Schüler verweigert Moschee-Besuch: Jetzt prüft Staatsanwaltschaft

Nun wird entscheiden, ob es zu einem Gerichtsprozess kommt.

Laut dem Lehrplan-Thema „Der Orient – Machtfaktoren Wasser und Erdöl“ sollte eine Schulklasse im deutschen Rendsburg eine Moschee besuchen. Doch ein 13-jähriger Schüler wollte dem Ausflug nicht beiwohne. Die Eltern suchten nach der Bekanntgabe des Ausflugsziels das Gespräch mit der Schule. Da sie selbst keiner Glaubensgemeinschaft angehören, sind sie der Meinung, dass man niemanden zwingen könne, eine religiöse Gedenkstätte zu betreten. „Warum sollten wir unser Kind zu Menschen schicken, die es als sogenannten Ungläubigen verachten“, fragten die Eltern die Schule.

Schwänzen
Die Schule wertete das Fernbleiben des 13-Jährigen allerdings  als Schulschwänzen.
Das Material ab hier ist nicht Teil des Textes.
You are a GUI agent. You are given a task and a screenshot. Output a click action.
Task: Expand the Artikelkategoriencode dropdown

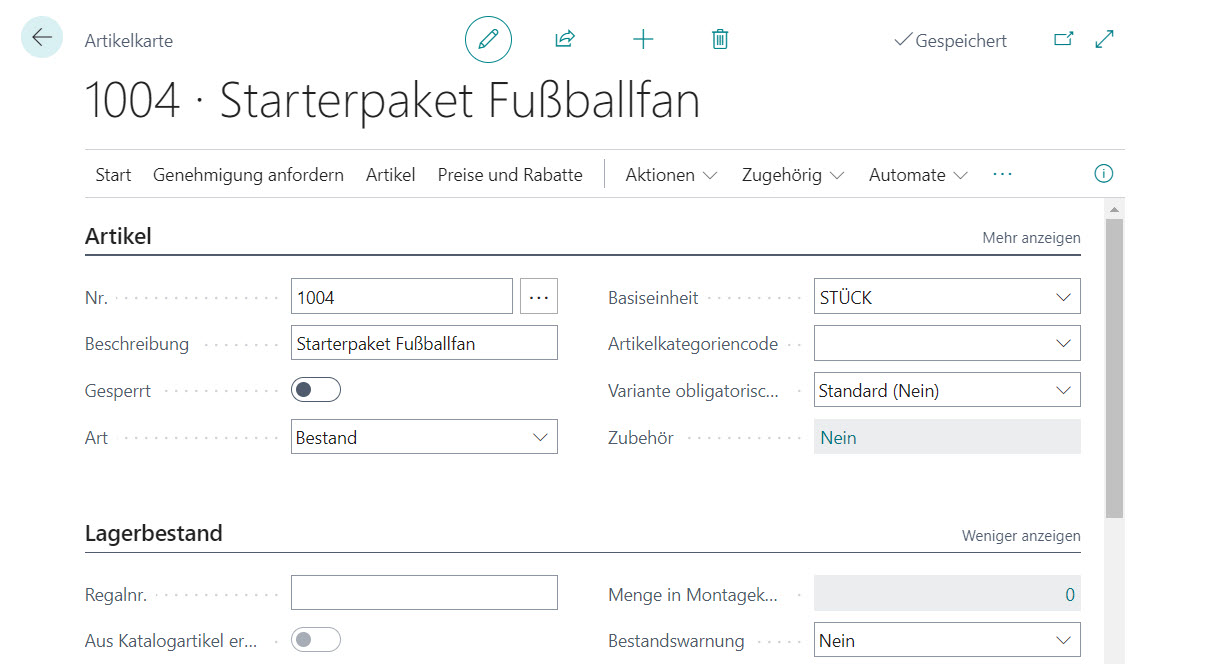[947, 343]
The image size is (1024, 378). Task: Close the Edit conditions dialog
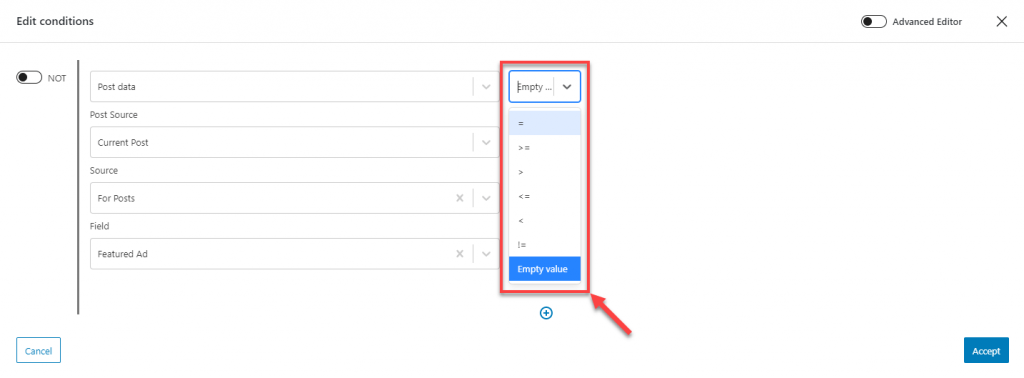coord(1002,21)
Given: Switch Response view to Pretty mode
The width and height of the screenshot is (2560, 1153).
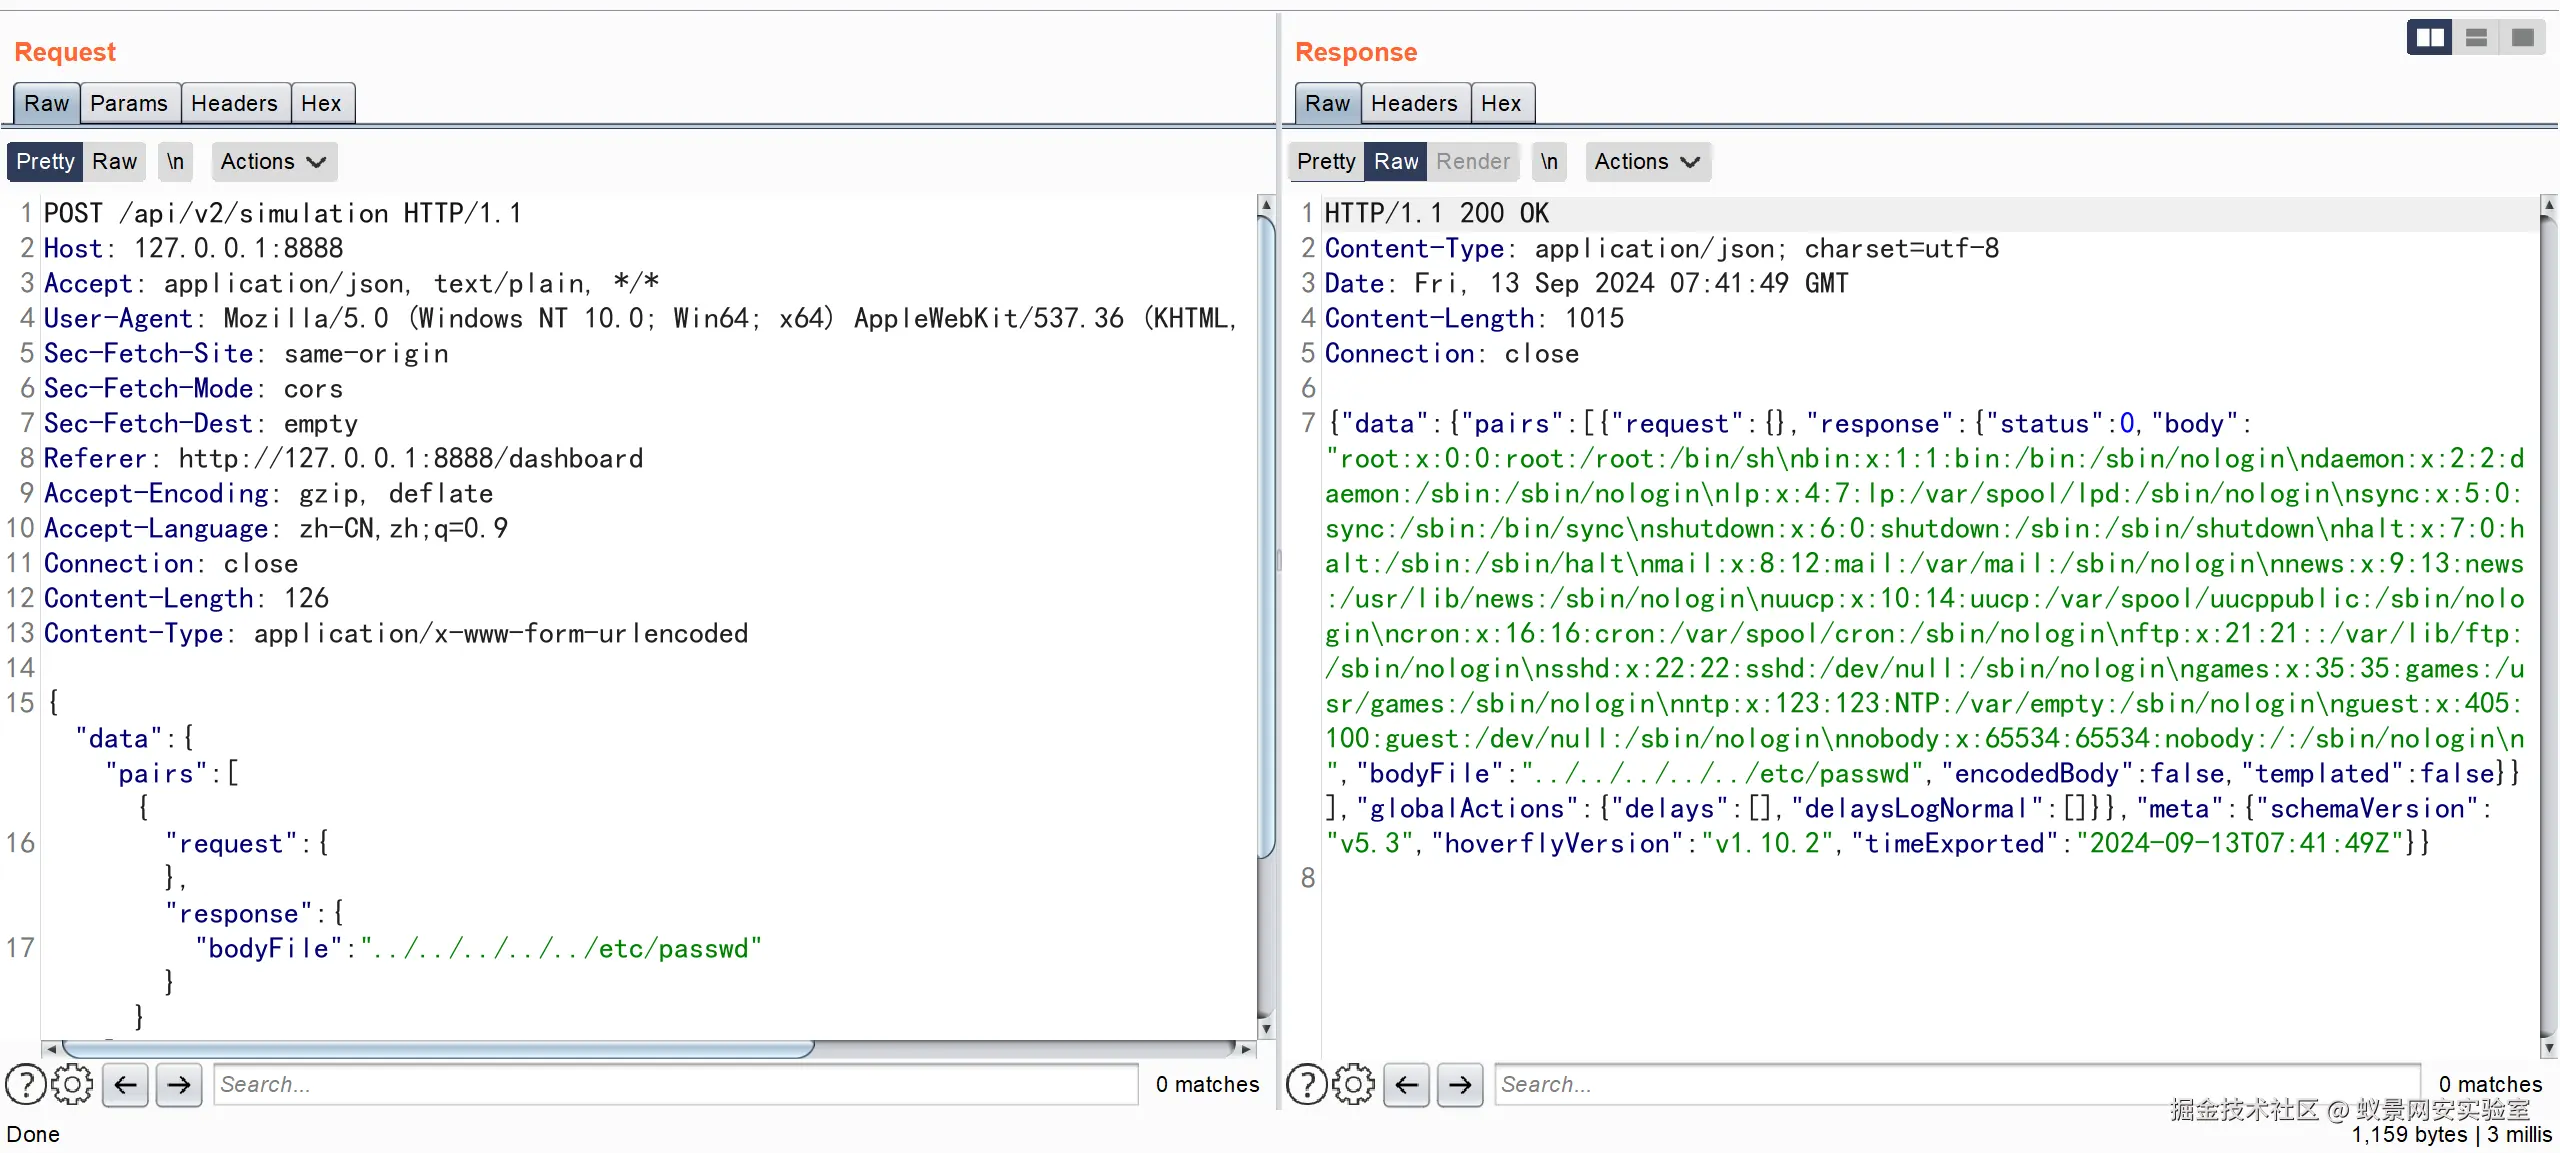Looking at the screenshot, I should click(1326, 161).
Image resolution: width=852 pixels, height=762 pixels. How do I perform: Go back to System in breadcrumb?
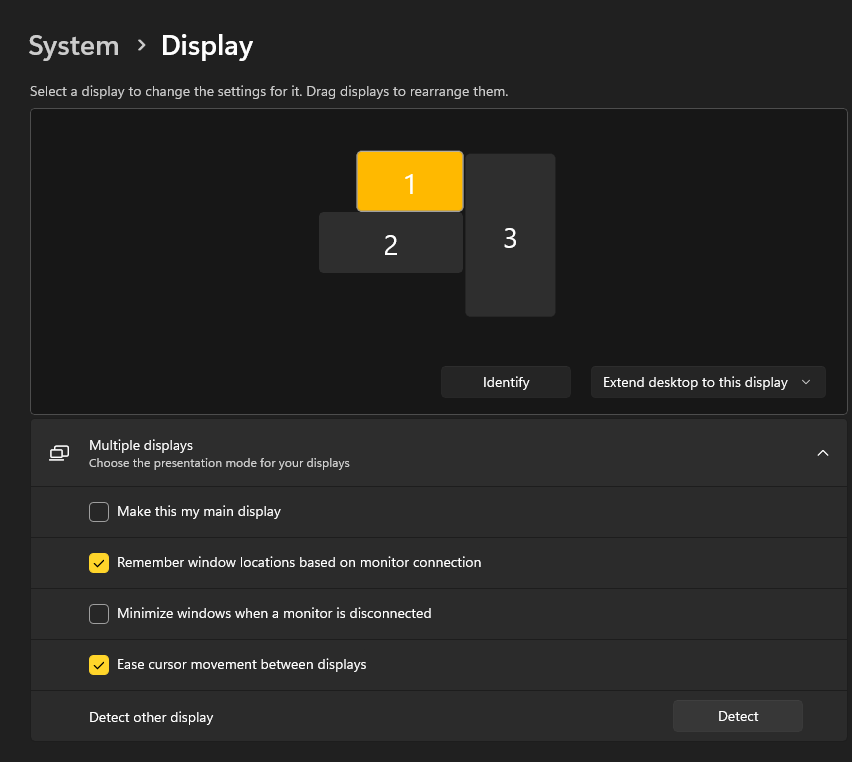(74, 46)
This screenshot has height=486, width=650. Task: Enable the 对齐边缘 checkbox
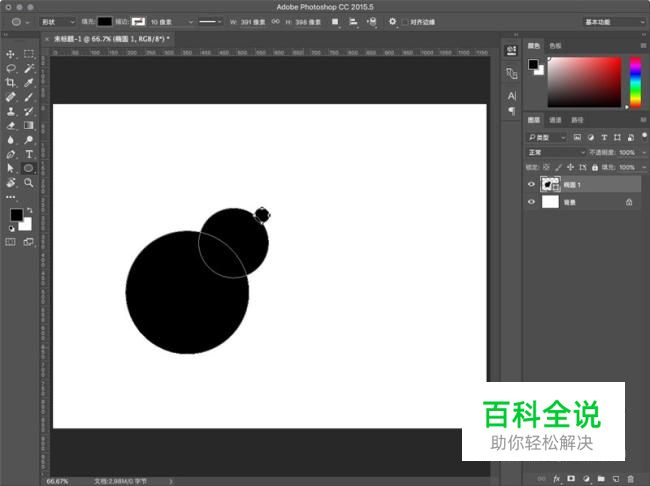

Mutter und Vater des Jugendlichen sollten daher auch jeweils 150 Euro Bußgeld zahlen. Die Eltern wehrten sich dagegen und legten Protest ein. Wie Staatsanwalt Peter Müller-Rakow am Mittwoch bestätigte, wurde nun die Staatsanwaltschaft eingeschaltet. Diese soll entscheiden, ob es zu einem Prozess vor dem Amtsgericht kommt.